Rewiring the System


DYIbio

Posted in Uncategorized by rewiringangel on January 9, 2009

If you have not heard or read about this thriving bee hive of inventive activity here is the second place winners story. It is like the dawn of the computer age before Microsoft! I remember ages ago at Murry Hill, the ATT research and development center in New Jersey watching the electrodes inserted in the large slugs as they were developing an intersection of the wet and unpredictable biology system with the linear digital system. This produced the reader for the post office to cancel stamps without ink as well as negating the charge on books at your local big footprint book store. Cooking biology in a small closet is very picturesque!
The competition is part of a do-it-yourself movement that hopes to spark a revolution in biotechnology. It is based on the emerging field of synthetic biology, which uses genes and other cell components as the building blocks for new organisms or devices. The movement is trying to open up this field to anyone with a passion for tweaking DNA in their spare time – from biologists to software engineers to people who just like it as a hobby. The hope is that encouraging a wider mix of people to take part could lead to advances that would not happen otherwise, just as tinkering by the Homebrew Computer Club hackers of the 1970s spawned the first personal computers.
“Biology is becoming less of a science and more of a technology,” says Mackenzie Cowell, co-founder of the group DIYbio, which aims to be an “Institution for the Amateur”, providing scientists with resources akin to those found in academia or industry. “There will be more
opportunity for people who didn’t spend up to seven years getting a PhD in the field,” he says.
Meredith Patterson, a software engineer in San Francisco, is one such amateur. She is engineering fluorescent yoghurt by zapping bacteria with a $40 ultrasonic jewellery cleaner she set up in her kitchen. The sound waves create pores in the bacteria’s cell walls which stay open
for long enough for Patterson to insert genes that code for green fluorescent proteins she bought from a biological supply company.

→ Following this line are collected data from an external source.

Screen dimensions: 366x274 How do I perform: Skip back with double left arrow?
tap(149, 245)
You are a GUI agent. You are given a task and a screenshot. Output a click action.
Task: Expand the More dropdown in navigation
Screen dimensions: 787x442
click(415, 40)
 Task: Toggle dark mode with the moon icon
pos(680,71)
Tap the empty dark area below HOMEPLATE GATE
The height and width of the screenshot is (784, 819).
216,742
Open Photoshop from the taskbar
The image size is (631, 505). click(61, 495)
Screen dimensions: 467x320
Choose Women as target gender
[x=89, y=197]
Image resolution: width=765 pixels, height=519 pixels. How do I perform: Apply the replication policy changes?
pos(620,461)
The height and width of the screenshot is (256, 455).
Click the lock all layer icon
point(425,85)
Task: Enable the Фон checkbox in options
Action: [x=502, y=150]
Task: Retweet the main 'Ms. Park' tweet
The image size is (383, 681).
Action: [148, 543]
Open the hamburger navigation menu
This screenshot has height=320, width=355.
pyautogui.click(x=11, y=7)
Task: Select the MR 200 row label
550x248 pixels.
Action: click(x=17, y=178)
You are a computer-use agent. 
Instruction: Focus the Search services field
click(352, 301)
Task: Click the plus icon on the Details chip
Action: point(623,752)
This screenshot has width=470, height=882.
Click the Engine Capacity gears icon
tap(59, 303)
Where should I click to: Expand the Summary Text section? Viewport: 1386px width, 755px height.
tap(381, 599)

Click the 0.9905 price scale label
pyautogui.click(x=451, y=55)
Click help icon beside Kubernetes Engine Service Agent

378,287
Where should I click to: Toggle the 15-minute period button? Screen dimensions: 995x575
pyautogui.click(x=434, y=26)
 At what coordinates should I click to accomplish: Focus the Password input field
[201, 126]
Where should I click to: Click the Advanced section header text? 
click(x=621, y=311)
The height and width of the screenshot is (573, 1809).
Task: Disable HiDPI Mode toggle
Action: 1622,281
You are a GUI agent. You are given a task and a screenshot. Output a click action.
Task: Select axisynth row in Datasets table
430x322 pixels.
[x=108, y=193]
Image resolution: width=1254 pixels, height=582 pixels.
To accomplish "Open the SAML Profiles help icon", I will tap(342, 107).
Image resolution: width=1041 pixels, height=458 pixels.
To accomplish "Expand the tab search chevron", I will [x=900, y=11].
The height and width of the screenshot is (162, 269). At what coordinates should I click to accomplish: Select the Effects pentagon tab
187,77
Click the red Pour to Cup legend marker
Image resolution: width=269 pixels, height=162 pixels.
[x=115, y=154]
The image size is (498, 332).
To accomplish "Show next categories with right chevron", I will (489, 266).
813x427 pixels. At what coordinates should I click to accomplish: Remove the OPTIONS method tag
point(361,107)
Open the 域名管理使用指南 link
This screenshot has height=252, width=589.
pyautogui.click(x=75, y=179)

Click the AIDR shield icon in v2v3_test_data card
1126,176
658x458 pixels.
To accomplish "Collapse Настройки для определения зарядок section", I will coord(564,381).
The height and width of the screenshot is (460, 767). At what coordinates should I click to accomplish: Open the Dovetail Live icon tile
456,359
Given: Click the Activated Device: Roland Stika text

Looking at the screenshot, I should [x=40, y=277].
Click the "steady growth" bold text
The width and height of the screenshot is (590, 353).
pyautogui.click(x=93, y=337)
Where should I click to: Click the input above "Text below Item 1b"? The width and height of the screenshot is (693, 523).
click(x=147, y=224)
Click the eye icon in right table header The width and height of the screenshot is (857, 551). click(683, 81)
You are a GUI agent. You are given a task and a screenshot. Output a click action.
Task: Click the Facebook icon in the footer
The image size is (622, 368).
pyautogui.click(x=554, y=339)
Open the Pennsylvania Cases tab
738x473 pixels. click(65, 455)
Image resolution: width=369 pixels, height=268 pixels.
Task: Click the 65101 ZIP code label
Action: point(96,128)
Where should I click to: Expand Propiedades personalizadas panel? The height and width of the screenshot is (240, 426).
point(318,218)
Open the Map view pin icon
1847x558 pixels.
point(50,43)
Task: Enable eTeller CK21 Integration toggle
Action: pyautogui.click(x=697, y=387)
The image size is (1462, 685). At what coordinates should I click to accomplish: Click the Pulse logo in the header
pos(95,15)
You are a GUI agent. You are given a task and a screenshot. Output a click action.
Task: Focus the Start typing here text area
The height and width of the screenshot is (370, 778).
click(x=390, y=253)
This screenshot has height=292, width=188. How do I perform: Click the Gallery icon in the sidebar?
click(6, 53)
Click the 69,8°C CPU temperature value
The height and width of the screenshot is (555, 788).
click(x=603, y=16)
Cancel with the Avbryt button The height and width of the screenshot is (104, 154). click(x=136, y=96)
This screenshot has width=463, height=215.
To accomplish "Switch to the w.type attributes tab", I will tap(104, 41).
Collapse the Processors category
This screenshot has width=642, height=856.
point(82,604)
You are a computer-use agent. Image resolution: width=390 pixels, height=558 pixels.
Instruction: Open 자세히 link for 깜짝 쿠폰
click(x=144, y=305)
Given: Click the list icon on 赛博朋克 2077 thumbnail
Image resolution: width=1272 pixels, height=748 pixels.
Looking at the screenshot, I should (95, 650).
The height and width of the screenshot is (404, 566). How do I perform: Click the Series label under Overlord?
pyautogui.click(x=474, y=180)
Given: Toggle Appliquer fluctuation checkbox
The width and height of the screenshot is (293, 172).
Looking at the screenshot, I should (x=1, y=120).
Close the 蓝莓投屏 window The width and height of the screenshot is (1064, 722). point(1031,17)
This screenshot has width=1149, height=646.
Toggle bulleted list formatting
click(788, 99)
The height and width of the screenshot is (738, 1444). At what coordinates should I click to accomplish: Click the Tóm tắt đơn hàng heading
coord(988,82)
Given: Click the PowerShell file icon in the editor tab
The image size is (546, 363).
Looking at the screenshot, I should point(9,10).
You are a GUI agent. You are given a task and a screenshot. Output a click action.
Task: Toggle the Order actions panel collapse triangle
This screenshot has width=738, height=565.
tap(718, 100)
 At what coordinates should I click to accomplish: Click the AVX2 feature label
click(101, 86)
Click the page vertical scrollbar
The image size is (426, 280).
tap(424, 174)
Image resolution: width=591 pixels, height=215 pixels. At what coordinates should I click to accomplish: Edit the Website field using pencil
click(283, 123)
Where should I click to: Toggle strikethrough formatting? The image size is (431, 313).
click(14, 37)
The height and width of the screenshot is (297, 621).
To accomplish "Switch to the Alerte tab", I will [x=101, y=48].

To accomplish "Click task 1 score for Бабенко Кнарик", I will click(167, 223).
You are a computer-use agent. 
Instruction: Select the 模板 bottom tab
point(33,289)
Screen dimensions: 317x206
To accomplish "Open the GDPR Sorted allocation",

You might say that making glow-in-the-dark yoghurt is an end in itself, but Patterson has a serious goal in mind: to engineer bacteria that light up in the presence of melamine, the industrial chemical recently found in infant formula in China, which injured hundreds of children and killed at least six. At present, the principal test for the toxin is chromatography, an expensive laboratory procedure. “Here is a problem that was difficult to solve by conventional means,” Patterson says. “People should have an inexpensive and portable test to make sure their food is safe, but no lab was working on this, so I said let’s do it ourselves.”
Patterson took up DIY biology as a hobby after doing some
bioinformatics work for a biotech company. “Biology is an interesting puzzle. I learned the informatics tools to solve those puzzles, now I’m interested in taking that to the next level and producing novel organisms to solve problems,” she says. It’s not hard to get in on the act either. Patterson uses resources such as openwetware.org for research, and found the best growth medium for yoghurt bacteria in a 1950s edition of a dairy science journal. “Knowing how to do research helps, but the barrier for entry is pretty low,” she says. DIYbio, which so far has around 20 active participants, held its first meeting in Cambridge, MA, in May 2008. Amateurs were invited to extract DNA for analysis from apples, oatmeal and their own saliva, and learned how to make gel boxes and dyes – essential tools for genetic fingerprinting.
This Year there were 84 partoicipants from all over the world! Onward and upward!